For Pvt. Shamika Burrage, losing an ear due to a single-vehicle accident was emotionally devastating. Thankfully, army doctors had an answer for her that was going to be leagues better than an artificial ear. In one of the more complex ear reconstruction procedures available, doctors took cartilage from her ribs and then carved an ear out of it. The new “ear” was then put under her forearm, and then they let it “grow.” This process allowed new blood vessels to form.
The result is an ear with veins and a nerve so that Burrage can touch it and feel it like a regular ear. After the accident, her ear canal had closed up, but doctors were able to open them back up, reported the U.S. Army website.

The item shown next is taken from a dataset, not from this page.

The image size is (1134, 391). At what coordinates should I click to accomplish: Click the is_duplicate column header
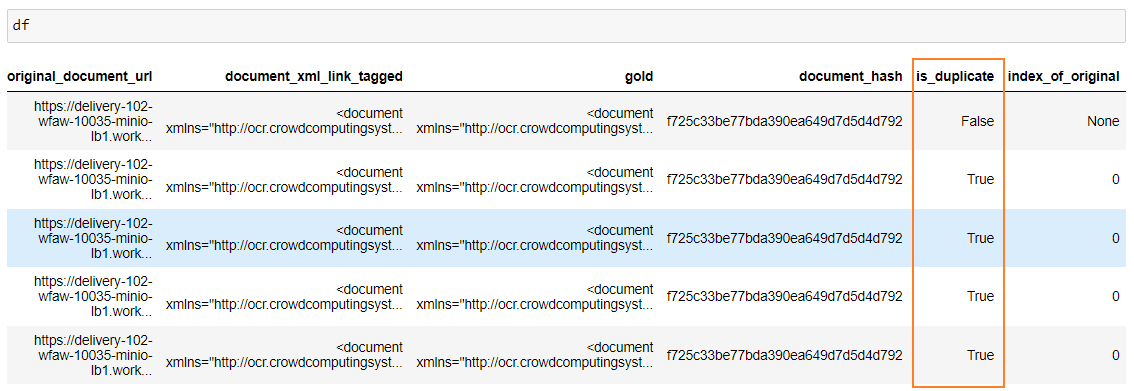(955, 77)
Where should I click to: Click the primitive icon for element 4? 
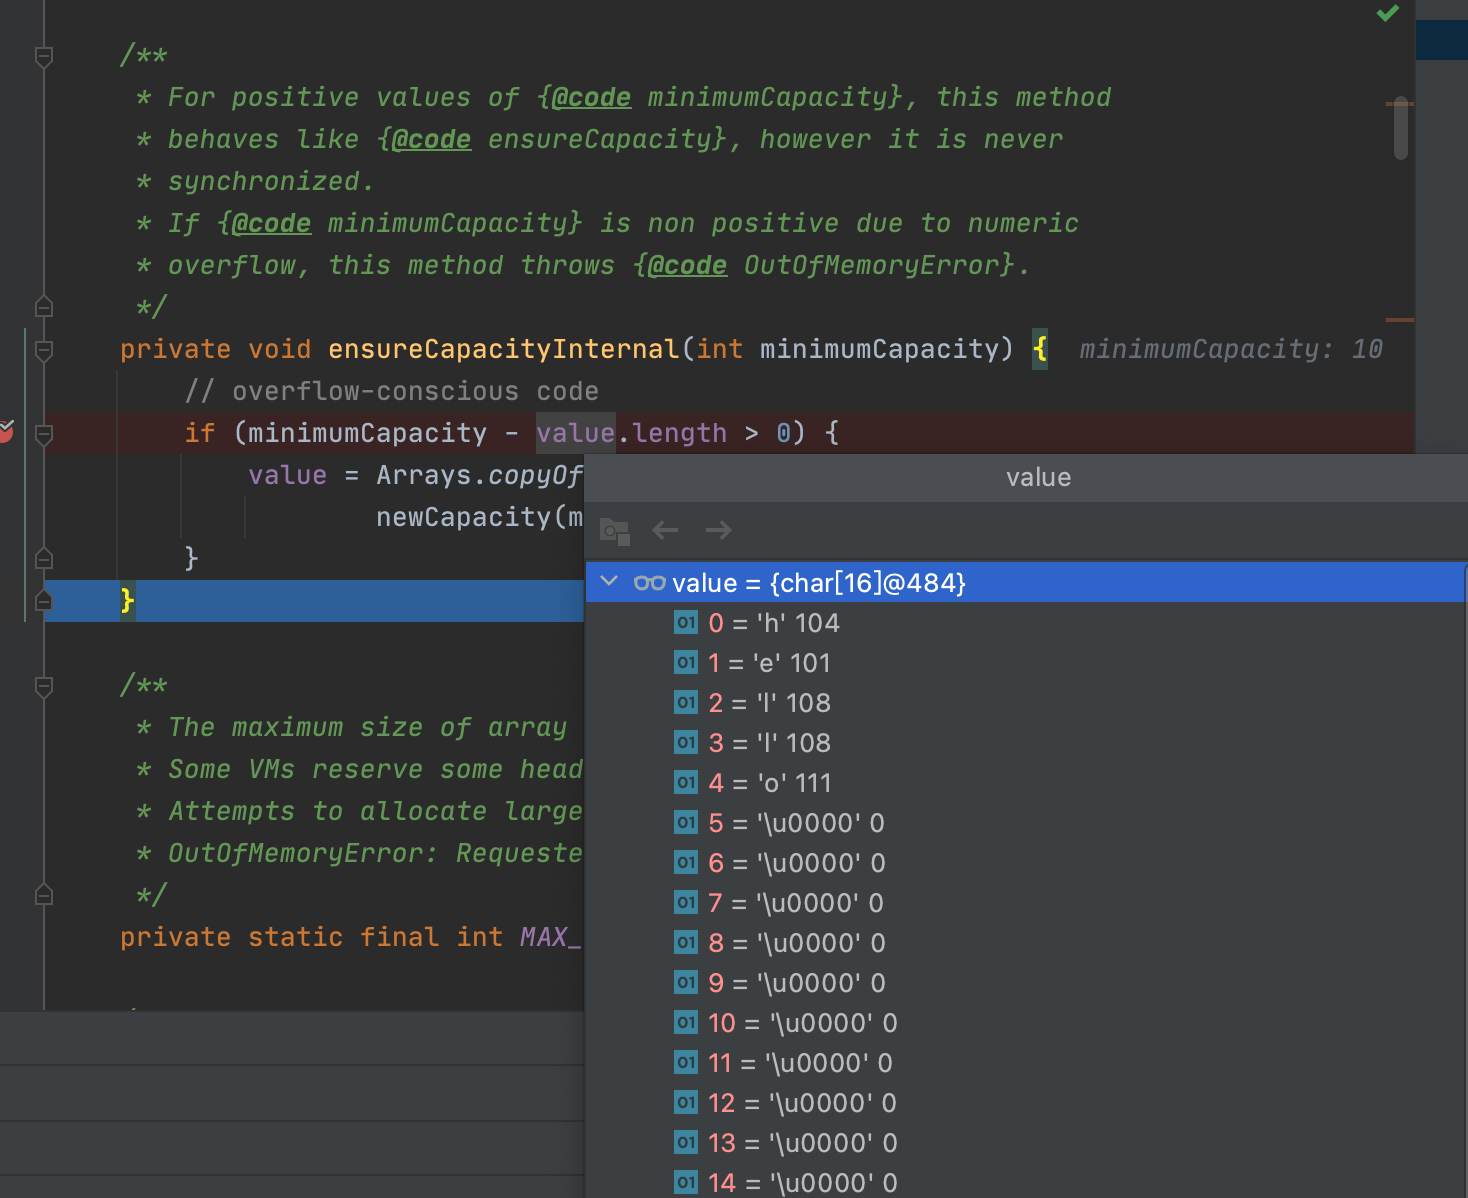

Lt. Col. Owen Johnson III, the chief of plastic and reconstructive surgery at William Beaumont Army Medical Center where the procedure was done, explained the reason why the doctors were able to complete this procedure.
“The whole field of plastic surgery has its roots in battlefield trauma…Every major advance in plastic surgery has happened with war. This was trauma related.”
The accident took place in 2016 when Burrage was driving back from leave with her cousin when a front tire blew out. This caused the car to run off the road and flip. Burrage was ejected from the car. Her cousin only had minor injuries, while Burrage had “head injuries, compression fractures in the spine, road rash and the total loss of her left ear.”
"The total ear reconstruction involved doctors carving a new ear out of cartilage harvested from Burrage’s ribs...". A soldier needed an ear transplant. Doctors ‘grew’ a new one in her arm. https://t.co/g3LAlzRVCk— Cary Zimmerman (@Chestertucky) May 11, 2018
Thankfully, Burrage survived the accident but, as a young 19-year-old woman, suffered emotional hardships due to her new appearance. So someone suggested she get some plastic surgery, and when she first heard about the possible new procedure, she didn’t know what to think of it at first, according to the Washington Post.
After a series of surgeries, with two more to go, Burrage’s hearing has been restored and the procedure has been deemed a success. Doctors believe that in about five years, her new ear will be indistinguishable from a regular ear.
There are two other known cases when an ear was “grown” inside a forearm. The first was a woman who lost her ear due to disease but grew a new one in her arm. Another time, Chinese doctors tried to duplicate the procedure for a man who lost an ear in a car accident.